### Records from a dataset

- Opening Delimiter -

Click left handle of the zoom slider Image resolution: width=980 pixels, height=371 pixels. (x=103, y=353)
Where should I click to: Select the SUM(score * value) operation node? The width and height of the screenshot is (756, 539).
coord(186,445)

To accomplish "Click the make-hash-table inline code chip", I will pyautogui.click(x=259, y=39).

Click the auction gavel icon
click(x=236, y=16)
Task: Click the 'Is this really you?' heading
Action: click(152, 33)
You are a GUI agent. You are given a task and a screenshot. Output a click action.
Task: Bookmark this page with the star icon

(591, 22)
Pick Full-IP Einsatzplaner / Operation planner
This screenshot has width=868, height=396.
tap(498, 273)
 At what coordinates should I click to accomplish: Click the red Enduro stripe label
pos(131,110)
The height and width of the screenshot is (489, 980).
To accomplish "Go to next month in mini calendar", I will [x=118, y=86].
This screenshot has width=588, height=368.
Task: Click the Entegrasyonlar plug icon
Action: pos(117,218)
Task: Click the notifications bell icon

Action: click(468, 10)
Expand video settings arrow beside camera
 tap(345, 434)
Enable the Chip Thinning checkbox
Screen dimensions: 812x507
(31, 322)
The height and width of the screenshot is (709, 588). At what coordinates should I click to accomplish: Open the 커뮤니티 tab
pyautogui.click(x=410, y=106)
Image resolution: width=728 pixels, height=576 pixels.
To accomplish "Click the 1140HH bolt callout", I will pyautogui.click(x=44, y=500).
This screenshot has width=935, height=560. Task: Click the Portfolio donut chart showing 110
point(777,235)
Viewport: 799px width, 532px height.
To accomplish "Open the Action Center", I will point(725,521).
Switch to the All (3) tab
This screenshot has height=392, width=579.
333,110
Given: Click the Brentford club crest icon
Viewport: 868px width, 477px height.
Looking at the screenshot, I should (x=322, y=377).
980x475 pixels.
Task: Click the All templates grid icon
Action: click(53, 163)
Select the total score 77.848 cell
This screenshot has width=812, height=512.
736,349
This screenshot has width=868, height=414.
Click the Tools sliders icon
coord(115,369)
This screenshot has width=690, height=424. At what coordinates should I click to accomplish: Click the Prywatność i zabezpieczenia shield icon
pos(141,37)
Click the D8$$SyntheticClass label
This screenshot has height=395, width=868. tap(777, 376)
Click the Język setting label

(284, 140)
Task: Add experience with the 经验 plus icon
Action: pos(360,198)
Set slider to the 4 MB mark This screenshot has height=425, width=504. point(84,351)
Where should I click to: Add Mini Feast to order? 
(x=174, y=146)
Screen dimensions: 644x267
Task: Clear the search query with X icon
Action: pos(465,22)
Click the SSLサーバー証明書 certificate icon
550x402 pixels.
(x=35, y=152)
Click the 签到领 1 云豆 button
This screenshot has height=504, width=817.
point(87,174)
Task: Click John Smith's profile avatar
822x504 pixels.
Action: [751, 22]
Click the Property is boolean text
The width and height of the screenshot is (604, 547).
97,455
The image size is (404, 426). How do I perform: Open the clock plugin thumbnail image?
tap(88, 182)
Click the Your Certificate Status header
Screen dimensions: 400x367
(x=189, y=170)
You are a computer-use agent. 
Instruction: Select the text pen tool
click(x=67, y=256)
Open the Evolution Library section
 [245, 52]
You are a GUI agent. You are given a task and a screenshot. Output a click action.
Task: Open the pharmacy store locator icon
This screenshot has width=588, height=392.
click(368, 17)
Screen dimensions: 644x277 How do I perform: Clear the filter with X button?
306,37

- Closing Delimiter -

### Task
Output an exact copy of the lines from the one holding "You are a computer-use agent." to the last line of the data, inclusive, and nothing beyond that range.

### Answer box
You are a computer-use agent. 
Instruction: Select the text pen tool
click(x=67, y=256)
Open the Evolution Library section
 [245, 52]
You are a GUI agent. You are given a task and a screenshot. Output a click action.
Task: Open the pharmacy store locator icon
This screenshot has width=588, height=392.
click(368, 17)
Screen dimensions: 644x277 How do I perform: Clear the filter with X button?
306,37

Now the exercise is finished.